I thought I had settled down now that Stosh is 13 mos old, but we're taking herding lessons and I'm more obsessed than ever! It's so fun and I can see such a change in him. Definitely go to classes and you'll find that she'll become obsessed with you.


----------



## RogueRed26 (Jul 15, 2010)

I spend a lot of money on my pets! I spent already $450 in the last two weeks on Texas and my two cats. I was even close of buying them a new cat tree that cost $200. I had to stop myself so I can pay my rent. I also spend so much that I never have enough to spend on myself. I am looking at waiting two more months to buy some new clothes.


----------



## jprice103 (Feb 16, 2011)

Phew...thought it was just me! Glad to know I'm not the only one! And yes, we are scheduled for Puppy Kindergarten starting on April 2, and then we will follow with Obedience when PK is over. I can't wait!!


----------



## KZoppa (Aug 14, 2010)

nope.... we're all pretty obsessed lol. My husband thinks i'm crazy. I think he's crazy. I just recently bought a sign on ebay that says A House Is Not A Home Without A German Shepherd. And i plan on buying a few more signs. lol.


----------



## Mac's Mom (Jun 7, 2010)

KZoppa said:


> nope.... we're all pretty obsessed lol. My husband thinks i'm crazy. I think he's crazy. I just recently bought a sign on ebay that says A House Is Not A Home Without A German Shepherd. And i plan on buying a few more signs. lol.


everyone thinks my husband and I are crazy!


----------



## GSD_Xander (Nov 27, 2010)

Yep...totally obsessed here too! 

I've stopped trying to figure out how much I've spent on him  I know it's a lot LOL


----------



## LijhaPup (Jan 9, 2011)

My Wife says I am obsessed with Lijha, and well, yea I admit it. She is my first GSD a d I have been learning all I can about them. She is an awesome dog. :wub:


----------



## KZoppa (Aug 14, 2010)

you're also asking this question on a german shepherd dedicated forum.... yeah... we're all obsessed!


----------



## WarrantsWifey (Dec 18, 2010)

I think its an obsession, I told Josh I don't want any other breed anymore other than GSD's after I brought Killian home!! LOL!! I love my lab/golden mix, she is amazing, but Killian is way easier and smarter than she was/is. <3


----------



## KZoppa (Aug 14, 2010)

WarrantsWifey said:


> I think its an obsession, I told Josh I don't want any other breed anymore other than GSD's after I brought Killian home!! LOL!! I love my lab/golden mix, she is amazing, but Killian is way easier and smarter than she was/is. <3


 
oh yeah.... i definitely cant see NOT having a GSD in the house for as long as i live. at least one....


----------



## HeyJude (Feb 2, 2011)

Harley is my first GSD and I am completely and utterly in LOVE with him. All my friends and family think I am crazy for getting a big dog with the tiny poodles, but I think he fits in perfect.


----------



## jprice103 (Feb 16, 2011)

HeyJude said:


> Harley is my first GSD and I am completely and utterly in LOVE with him. All my friends and family think I am crazy for getting a big dog with the tiny poodles, but I think he fits in perfect.

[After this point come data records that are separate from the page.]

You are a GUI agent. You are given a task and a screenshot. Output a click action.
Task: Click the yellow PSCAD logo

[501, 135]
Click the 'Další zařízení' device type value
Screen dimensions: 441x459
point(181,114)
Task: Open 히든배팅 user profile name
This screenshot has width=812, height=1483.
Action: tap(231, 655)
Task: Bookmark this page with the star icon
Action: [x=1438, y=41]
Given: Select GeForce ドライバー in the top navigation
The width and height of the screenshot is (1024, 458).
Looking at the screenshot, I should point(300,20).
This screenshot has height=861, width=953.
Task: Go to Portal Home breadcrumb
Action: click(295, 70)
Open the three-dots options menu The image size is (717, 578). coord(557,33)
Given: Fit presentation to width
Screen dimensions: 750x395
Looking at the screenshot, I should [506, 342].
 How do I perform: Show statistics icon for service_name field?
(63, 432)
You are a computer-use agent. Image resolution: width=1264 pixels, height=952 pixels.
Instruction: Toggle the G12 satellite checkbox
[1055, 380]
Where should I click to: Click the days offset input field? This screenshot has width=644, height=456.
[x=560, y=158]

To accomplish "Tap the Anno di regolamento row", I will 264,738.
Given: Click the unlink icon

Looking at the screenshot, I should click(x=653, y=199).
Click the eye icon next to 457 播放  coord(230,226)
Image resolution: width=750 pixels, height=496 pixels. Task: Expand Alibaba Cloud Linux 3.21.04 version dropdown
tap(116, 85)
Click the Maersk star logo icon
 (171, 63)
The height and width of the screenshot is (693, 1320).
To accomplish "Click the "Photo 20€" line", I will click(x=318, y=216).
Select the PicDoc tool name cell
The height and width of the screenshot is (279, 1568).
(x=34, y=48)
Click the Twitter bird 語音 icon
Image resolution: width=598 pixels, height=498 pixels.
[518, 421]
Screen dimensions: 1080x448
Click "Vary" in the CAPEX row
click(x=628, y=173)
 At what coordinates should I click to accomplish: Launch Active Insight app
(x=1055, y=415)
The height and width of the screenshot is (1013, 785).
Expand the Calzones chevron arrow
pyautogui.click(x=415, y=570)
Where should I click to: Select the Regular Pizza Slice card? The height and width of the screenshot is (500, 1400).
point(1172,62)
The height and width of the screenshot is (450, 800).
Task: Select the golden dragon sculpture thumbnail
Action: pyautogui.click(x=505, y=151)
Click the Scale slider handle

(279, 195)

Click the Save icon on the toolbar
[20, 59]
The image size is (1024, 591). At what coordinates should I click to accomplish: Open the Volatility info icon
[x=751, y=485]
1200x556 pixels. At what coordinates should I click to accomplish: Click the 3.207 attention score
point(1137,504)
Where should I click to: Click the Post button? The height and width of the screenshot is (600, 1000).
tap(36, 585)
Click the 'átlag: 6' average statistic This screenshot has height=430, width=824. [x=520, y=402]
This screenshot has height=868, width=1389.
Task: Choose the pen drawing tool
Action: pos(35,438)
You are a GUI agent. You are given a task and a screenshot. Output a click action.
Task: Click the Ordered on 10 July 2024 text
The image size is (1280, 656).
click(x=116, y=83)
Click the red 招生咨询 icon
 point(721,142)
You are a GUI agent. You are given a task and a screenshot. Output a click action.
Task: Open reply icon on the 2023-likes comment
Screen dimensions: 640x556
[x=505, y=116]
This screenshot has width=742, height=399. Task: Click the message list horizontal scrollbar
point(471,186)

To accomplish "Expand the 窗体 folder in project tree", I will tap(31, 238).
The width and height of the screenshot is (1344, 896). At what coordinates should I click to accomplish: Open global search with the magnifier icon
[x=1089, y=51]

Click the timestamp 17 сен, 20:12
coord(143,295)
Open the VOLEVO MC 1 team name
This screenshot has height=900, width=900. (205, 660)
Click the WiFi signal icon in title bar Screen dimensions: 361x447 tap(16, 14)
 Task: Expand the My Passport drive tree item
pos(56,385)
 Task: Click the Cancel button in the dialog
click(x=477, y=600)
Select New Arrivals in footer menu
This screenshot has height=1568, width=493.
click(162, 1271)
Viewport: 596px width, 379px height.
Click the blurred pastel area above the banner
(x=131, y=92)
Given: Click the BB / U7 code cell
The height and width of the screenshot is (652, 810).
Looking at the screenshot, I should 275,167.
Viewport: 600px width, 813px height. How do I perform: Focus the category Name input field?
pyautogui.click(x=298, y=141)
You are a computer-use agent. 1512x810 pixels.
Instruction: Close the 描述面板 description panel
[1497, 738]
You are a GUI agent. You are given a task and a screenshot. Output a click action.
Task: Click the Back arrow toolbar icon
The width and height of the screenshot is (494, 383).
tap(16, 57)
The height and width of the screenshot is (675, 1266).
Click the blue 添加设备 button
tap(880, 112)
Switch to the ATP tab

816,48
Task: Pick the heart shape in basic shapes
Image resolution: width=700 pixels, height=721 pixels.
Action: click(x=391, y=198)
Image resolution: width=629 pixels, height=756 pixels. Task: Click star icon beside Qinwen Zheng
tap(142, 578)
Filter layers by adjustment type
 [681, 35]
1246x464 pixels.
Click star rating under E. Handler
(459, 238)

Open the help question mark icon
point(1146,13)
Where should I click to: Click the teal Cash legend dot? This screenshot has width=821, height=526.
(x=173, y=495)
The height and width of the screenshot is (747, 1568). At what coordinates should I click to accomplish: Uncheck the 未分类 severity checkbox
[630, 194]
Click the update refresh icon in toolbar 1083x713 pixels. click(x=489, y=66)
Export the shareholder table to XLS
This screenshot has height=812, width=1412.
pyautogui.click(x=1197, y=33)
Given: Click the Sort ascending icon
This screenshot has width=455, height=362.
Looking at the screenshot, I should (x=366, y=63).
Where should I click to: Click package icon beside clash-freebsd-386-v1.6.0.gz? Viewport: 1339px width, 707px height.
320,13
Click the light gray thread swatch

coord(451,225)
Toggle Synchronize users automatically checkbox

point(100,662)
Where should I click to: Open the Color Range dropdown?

How are you making out socializing with the smaller dogs? I have 3 Chihuahuas and a toy poodle...all older and well...grumpy! Cheyenne wants to play with them SO badly...but she bites their tales and paws at them...and they just won't engage with her and growl and bark at her. Any tips?


----------



## BlackPuppy (Mar 29, 2007)

So, is this a serious question?


----------



## jprice103 (Feb 16, 2011)

Ha! Yes.  We actually have the family room and florida room gated off from the rest of the house. That is where the little dogs are. Cheyenne has the rest of the house. I do have to bring her in there to go to the backyard and am trying to slowly get everyone used to each other. But Cheyenne sees them and immediately wants to play...just wish they wanted to play back! I know they don't understand that she isn't trying to hurt them...and they are getting better with her. Just wondered if there is something else I can do to help things along. I know other people on here have both big and little dogs...


----------



## DanielleOttoMom (May 11, 2010)

I know im crazy about my dogs b.c I know most people on here and their dogs by name. I talk about ya'll with my family and friends like we have know each other for years. They look at me like I'm crazy. Yes I'am crazy for GSD breed. I will always own a GSD. Consider my dogs my adopted children.


----------



## jprice103 (Feb 16, 2011)

My husband is a police officer, so I was used to having the K9s stop over and I have always wanted one! My hubby had grown up with little dogs and that is what he wanted. I mean come on...isn't a police officer SUPPOSED to have a GSD! lol Then last spring, we fostered a 13 month old GSD for 4 months...and I was totally hooked!! When he had to leave us, I started counting the days until this spring so I could get one!! Now, I honestly think that my house will ALWAYS have a GSD in it!! (maybe 2 someday!!)


----------



## Doggydog (May 12, 2009)

Another obsessed GSD fanatic here. I know because my daughter told me, lol. 
We have a running joke where she'll be talking about something and my reply will be, "that reminds me of german shepherds ...." Or "so anyway, I have a cute story about Jiva...."


----------



## lizzyjo (Jan 6, 2011)

When your 3 month old puppy brings a 3 foot tree limb through the doggie door and you call your friends and family and brag on how smart he is , while he chews up the darn thing on your hardwood floors....obsessed? or just crazy.


----------



## PaddyD (Jul 22, 2010)

Guilty. Part of the reason is because, as my wife says, "She's a very interactive dog!" She is just so much more fun, challenging, intelligent and rewarding than our other dogs.


----------



## krystyne73 (Oct 13, 2010)

:happyboogie: completely obsessed!! 
we are looking at new houses that the DOGS will enjoy! hahaha


----------



## HeyJude (Feb 2, 2011)

jprice103 said:


> How are you making out socializing with the smaller dogs? I have 3 Chihuahuas and a toy poodle...all older and well...grumpy! Cheyenne wants to play with them SO badly...but she bites their tales and paws at them...and they just won't engage with her and growl and bark at her. Any tips?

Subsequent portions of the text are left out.